# [WORK ITEM]
In the records below, begin at the line that has "Verkoopsvoorwaarden (1507, 1085)" and stop after the line that has "اخبار (228, 1358)"; quote those lines verbatim and nothing more.
+ + +
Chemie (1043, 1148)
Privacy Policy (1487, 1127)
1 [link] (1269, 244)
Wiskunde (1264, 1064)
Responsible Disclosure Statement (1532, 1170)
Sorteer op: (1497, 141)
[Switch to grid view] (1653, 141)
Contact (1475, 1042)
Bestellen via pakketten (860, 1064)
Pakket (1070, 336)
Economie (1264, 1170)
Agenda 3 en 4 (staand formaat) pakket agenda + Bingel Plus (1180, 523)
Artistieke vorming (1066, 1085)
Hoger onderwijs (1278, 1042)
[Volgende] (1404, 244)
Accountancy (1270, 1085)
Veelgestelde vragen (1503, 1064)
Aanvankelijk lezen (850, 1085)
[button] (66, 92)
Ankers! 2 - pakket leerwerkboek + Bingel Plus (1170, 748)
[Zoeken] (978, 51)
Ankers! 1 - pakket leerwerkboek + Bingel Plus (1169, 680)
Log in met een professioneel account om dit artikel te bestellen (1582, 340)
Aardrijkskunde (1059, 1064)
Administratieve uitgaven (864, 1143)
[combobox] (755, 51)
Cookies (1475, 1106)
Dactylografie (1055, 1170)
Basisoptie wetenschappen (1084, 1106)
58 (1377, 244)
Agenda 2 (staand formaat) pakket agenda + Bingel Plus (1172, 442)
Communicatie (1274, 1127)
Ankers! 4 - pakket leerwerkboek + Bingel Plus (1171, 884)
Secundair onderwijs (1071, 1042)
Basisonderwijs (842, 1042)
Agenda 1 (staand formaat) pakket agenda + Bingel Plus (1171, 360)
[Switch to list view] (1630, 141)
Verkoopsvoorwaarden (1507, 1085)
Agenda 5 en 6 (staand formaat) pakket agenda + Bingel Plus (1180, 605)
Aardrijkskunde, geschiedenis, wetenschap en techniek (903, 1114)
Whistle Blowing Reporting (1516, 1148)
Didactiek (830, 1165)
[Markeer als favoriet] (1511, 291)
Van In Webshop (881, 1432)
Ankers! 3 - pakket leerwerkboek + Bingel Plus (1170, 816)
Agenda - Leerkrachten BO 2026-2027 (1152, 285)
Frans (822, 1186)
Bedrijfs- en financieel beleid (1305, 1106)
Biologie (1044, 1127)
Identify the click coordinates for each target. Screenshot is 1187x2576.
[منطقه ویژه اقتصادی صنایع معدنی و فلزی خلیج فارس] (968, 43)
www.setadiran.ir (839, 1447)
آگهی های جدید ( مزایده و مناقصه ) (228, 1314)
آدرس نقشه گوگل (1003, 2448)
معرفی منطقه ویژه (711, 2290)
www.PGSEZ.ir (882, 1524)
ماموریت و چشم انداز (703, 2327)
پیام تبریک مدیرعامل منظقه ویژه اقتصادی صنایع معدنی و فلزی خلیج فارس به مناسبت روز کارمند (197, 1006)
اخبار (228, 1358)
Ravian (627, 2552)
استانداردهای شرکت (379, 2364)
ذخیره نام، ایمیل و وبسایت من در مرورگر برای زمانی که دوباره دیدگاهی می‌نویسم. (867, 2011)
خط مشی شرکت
+ + +
# [WRITTEN RESPONSE]
Verkoopsvoorwaarden (1507, 1085)
Agenda 5 en 6 (staand formaat) pakket agenda + Bingel Plus (1180, 605)
Aardrijkskunde, geschiedenis, wetenschap en techniek (903, 1114)
Whistle Blowing Reporting (1516, 1148)
Didactiek (830, 1165)
[Markeer als favoriet] (1511, 291)
Van In Webshop (881, 1432)
Ankers! 3 - pakket leerwerkboek + Bingel Plus (1170, 816)
Agenda - Leerkrachten BO 2026-2027 (1152, 285)
Frans (822, 1186)
Bedrijfs- en financieel beleid (1305, 1106)
Biologie (1044, 1127)
Identify the click coordinates for each target. Screenshot is 1187x2576.
[منطقه ویژه اقتصادی صنایع معدنی و فلزی خلیج فارس] (968, 43)
www.setadiran.ir (839, 1447)
آگهی های جدید ( مزایده و مناقصه ) (228, 1314)
آدرس نقشه گوگل (1003, 2448)
معرفی منطقه ویژه (711, 2290)
www.PGSEZ.ir (882, 1524)
ماموریت و چشم انداز (703, 2327)
پیام تبریک مدیرعامل منظقه ویژه اقتصادی صنایع معدنی و فلزی خلیج فارس به مناسبت روز کارمند (197, 1006)
اخبار (228, 1358)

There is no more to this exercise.